Он замирает, шевеля усиками.
Он прислушивается.
Он слышит, как далеко отсюда, в комнате дежурного стрекочет телефонный звонок.
Дежурный продирает глаза. Поднимает трубку. Отфильтровывает голос начальства от чужеродных хрипов и треска, удивленно сопит носом. Кладет трубку, отправляется.
Шаги слышны все ближе. Сержант кашляет, говорит что-то вполголоса. Потом звенит ключами.
— Пандорин, — слышу я. — На выход.
Пошатнувшись, я хватаюсь за прутья. Молчаливый бросает на меня странный взгляд.
— Везучий, сволочь, — говорит он еле слышно. — Надолго ли.
Дрожь меня охватывает. Сжав зубы, я выхожу из-за решетки. Таракан как будто ждал меня. Теперь он срывается и скрывается в щели между плинтусом и стенкой.
Я иду за сержантом. Это довольно странно: мы движемся по коридору прочь от выхода, сквозь какие-то двери, забранные решетками, затем поднимаемся по лесенке, спускаемся снова — и оказываемся на лестничной площадке.
Здесь горит яркая лампочка. Стены выкрашены бежевой масляной краской. Белеет в углу фаянсовая урна для окурков.
— Свободен, — коротко говорит сержант.
Он вообще немногословен, этот хмурый парень.
— На выход, — добавляет он, видя, что я стою недвижно. — Пройдешь вон там, через вытрезвитель. Мимо проходной, тебя пропустят.
Я трогаю холодную ручку двери. Может, надо пожать ему руку? Я туплю. Я задерживаюсь в дверях, и он качает головой:
— Нет, он все еще не понял. Домой иди, Пандорин. Твое счастье, что протокол задержания не успели оформить.
— Спасибо, — говорю я.
— А спасибо можешь своим девчонкам оставить.
За дверью — прохладная ночь. За кирпичным забором, в высоченном доме напротив светятся окна. Еще через минуту я окажусь на улице, где ездят машины и ходят люди.
Сержант спокойно закуривает. Мне не предлагает.
— Жизнь — как будильник, — говорит он вдруг. — Один звонок, потом другой звонок. Так от звонка до звонка и живем.
Пожав плечами, я открываю дверь пошире. Иду через двор, залитый лунным светом. Пробираюсь сквозь узкую калитку. Шагаю по пустынному тротуару. Фонари плавают в лужах: разве был дождь?

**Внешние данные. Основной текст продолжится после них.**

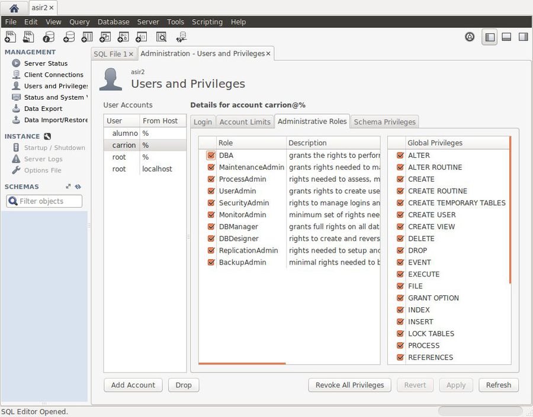Add a new user account

pos(133,385)
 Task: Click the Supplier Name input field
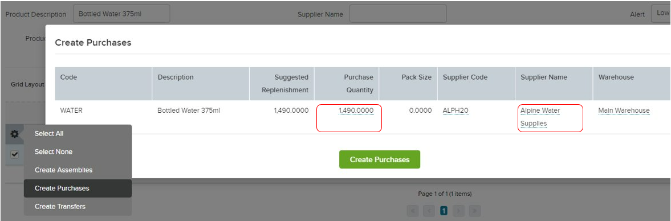(x=398, y=14)

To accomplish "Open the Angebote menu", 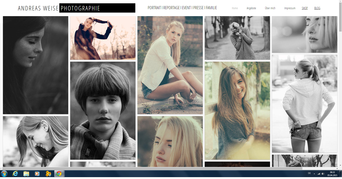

Маленький корейский «шевроле» мигает фарами. Я оглядываюсь: больше некому, только мне.
Я отворяю дверцу и, вздохнув, опускаюсь на сиденье рядом с водителем.
* * *
Танькины руки сцеплены на руле. Она даже не посмотрела на меня ни разу.

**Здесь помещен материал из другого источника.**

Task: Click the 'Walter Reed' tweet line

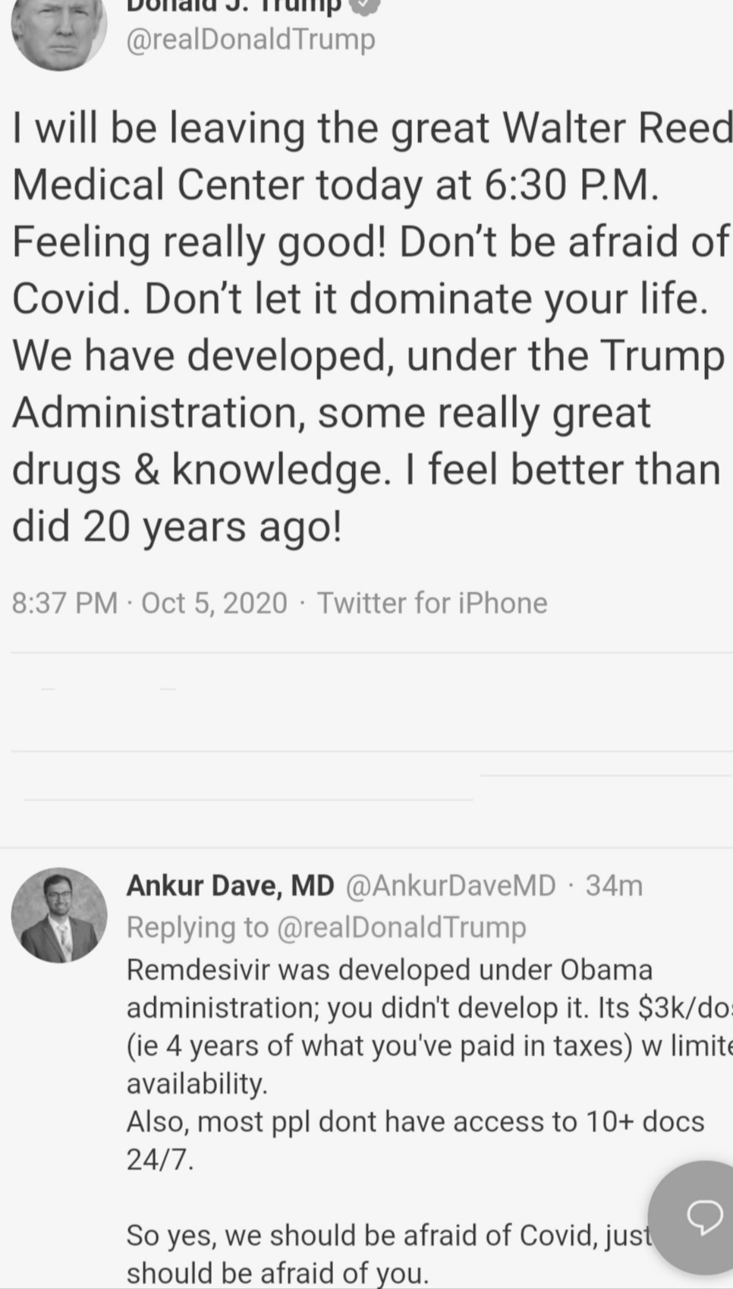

Я разглядываю ее пальцы. У нее колечко с белым сапфиром. Не обручальное. Если бы она вышла замуж, я бы знал, — думаю я. Она бы мне написала. А может быть, и нет.
Мотор «шевроле» еле слышно постукивает на холостом ходу: гидрокомпенсаторы нужно менять. Приборная панель подсвечена зеленым. Машинка не новая, отмечаю я. Пробег — семьдесят тысяч. Таня живет небогато.

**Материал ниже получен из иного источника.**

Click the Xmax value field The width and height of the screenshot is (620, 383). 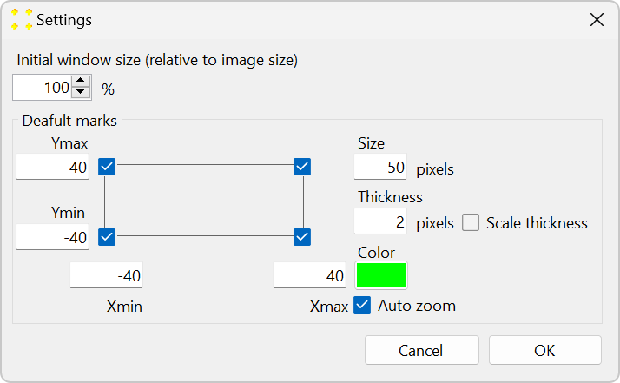click(x=310, y=276)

— Она хитрая девочка, твоя… Марина, — наконец прерывает она молчание. — Знаешь, что она мне сказала, когда позвонила?
Таня впервые оборачивается. Ее губы пляшут в какой-то странной полуулыбке:
— Сказала, что она любит меня. Все еще любит.
— Она? Тебя?
Таня молча кивает.
Когда-то моя подруга сама привела Маринку к нам домой. Чем-то ей понравилась эта тоненькая беспризорница с четырьмя годами музыкалки по классу рояля. Она потрепала меня по загривку, заметив, каким взглядом я провожал эту девчонку (в моем же халате) — старательно скучающим. Изо всех сил равнодушным.
О чем-то они говорили там, в ванной, под шум низвергающейся воды, чтоб я не слышал.
Неужели об этом?
Вероятно, нужно что-то сказать, и я мучительно подбираю слова.
— Ты служишь все там же? — спрашиваю я. — В инспекции?